# Xenon Lamp On/Off Cycle



## Repeater (Nov 4, 2010)

We have a Christie 18K HD projector. The questions often is asked-- is it worth turning it off for 30 minutes, 60 minutes, *enter favorite time period here*? 

I'm primarily interested in the effect on xenon lamp life, not necessarily the cost of electricity, although it is on the radar. So, knowing that each turn-on cycle removes a certain unknown amount of lamp life, where is the "break-even" point?

Thanks!


----------



## SteveB (Nov 4, 2010)

Good question

The cool down period as recommended by Lycian for their xenon follow spots is 15 minutes lamp off, with fan running, then cut power. 

Thus if i'm not using the machine for 30 minutes and 15 is cool down, I won't shut off. In practice, if it's less then an hr. I leave running. The typical useful life is around 750 hrs. or so, so what's another hour and at least I known the machine is working (since it's usually dinner then a show), so less then 60 minutes I leave on, more then an hr. and I shut off. 

Totally non-scientific.....


----------



## ruinexplorer (Nov 5, 2010)

Generally speaking, if I am going to be using my projector again the same day, I do not de-arc the lamp. So what is the magic number? No way to say for sure, but even if I have 2-3 hours without use, I will probably still have my projector on. If I know that I won't be using them for four hours, yeah, I'll probably de-arc them. One of the reasons that I keep my projectors arced is to keep the focus/alignment dead on. Every time you shut down your projector and let it cool, the internal mechanical components will also cool which could allow for a slight lens shift. If you are blending or stacking your image, that could be critical. 

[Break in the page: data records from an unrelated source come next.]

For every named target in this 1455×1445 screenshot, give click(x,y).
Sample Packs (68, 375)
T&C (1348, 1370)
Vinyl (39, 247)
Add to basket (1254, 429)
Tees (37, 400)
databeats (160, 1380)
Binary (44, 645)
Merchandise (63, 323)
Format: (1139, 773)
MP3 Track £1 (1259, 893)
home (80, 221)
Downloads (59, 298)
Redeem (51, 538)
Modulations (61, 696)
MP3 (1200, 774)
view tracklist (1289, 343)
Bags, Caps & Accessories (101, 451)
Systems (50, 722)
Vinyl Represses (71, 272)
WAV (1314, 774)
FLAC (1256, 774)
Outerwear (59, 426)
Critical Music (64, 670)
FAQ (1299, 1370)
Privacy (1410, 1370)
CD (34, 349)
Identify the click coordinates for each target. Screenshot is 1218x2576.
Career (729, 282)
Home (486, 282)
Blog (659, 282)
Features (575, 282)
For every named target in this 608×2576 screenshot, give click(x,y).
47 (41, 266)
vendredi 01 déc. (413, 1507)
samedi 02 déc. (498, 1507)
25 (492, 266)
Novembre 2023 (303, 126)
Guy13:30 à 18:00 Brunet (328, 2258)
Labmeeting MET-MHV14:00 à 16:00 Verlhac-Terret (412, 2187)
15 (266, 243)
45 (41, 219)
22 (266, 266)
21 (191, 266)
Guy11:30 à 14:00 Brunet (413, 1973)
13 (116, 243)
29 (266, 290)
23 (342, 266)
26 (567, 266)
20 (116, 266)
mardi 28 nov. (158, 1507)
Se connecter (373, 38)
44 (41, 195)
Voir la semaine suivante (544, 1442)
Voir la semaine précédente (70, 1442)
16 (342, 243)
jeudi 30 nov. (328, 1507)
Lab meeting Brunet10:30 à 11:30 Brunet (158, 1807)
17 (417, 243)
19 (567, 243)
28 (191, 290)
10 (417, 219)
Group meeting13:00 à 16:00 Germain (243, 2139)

So, if you are looking at a hard and fast number, maybe your lamp manufacturer could give you some better data. Otherwise, I think that it comes down to how you use your projector.


----------



## derekleffew (Nov 5, 2010)

Repeater said:


> We have a Christie 18K HD projector. The questions often is asked-- is it worth turning it off for 30 minutes, 60 minutes, *enter favorite time period here*? ...


A manufacturer of moving lights that use Xenon lamps once told me that a lamp strike takes one hour off the lamp life. Other people have said that with other discharge lamps it could be up to three hours off the lamp life. Thus I will not destrike if not gone for less than one hour (and SteveB has a very good point re: once it's working, keep it working--most problems are at lamp strike). Note with Xenon lamps there's also a minimum burn time of I believe fifteen minutes.

The Christie 18K HD uses a 3kW Xenon lamp, [750 hours (typical) lifetime], and [Power consumption: 3900W at 264 @ 14.8A]. At a national average of 12¢/kWh, that's 47¢ per hour, probably not something to fret over. Lamp costs ~$800, so add another $1 or so per hour. Also add the "relamping charge" as I believe the lamp module must be sent back to Christie to be replaced. Confirm or dispute, ruinexplorer?


----------



## ruinexplorer (Nov 5, 2010)

Derek, that sounds about right, although I believe the cost of the bare lamp for that unit is closer to $2700. Relamp cost is around $4000, unless you have been trained and have purchased a relamp kit (around $4000) from Christie. Of course your vendor could probably cut you slightly better deals.


----------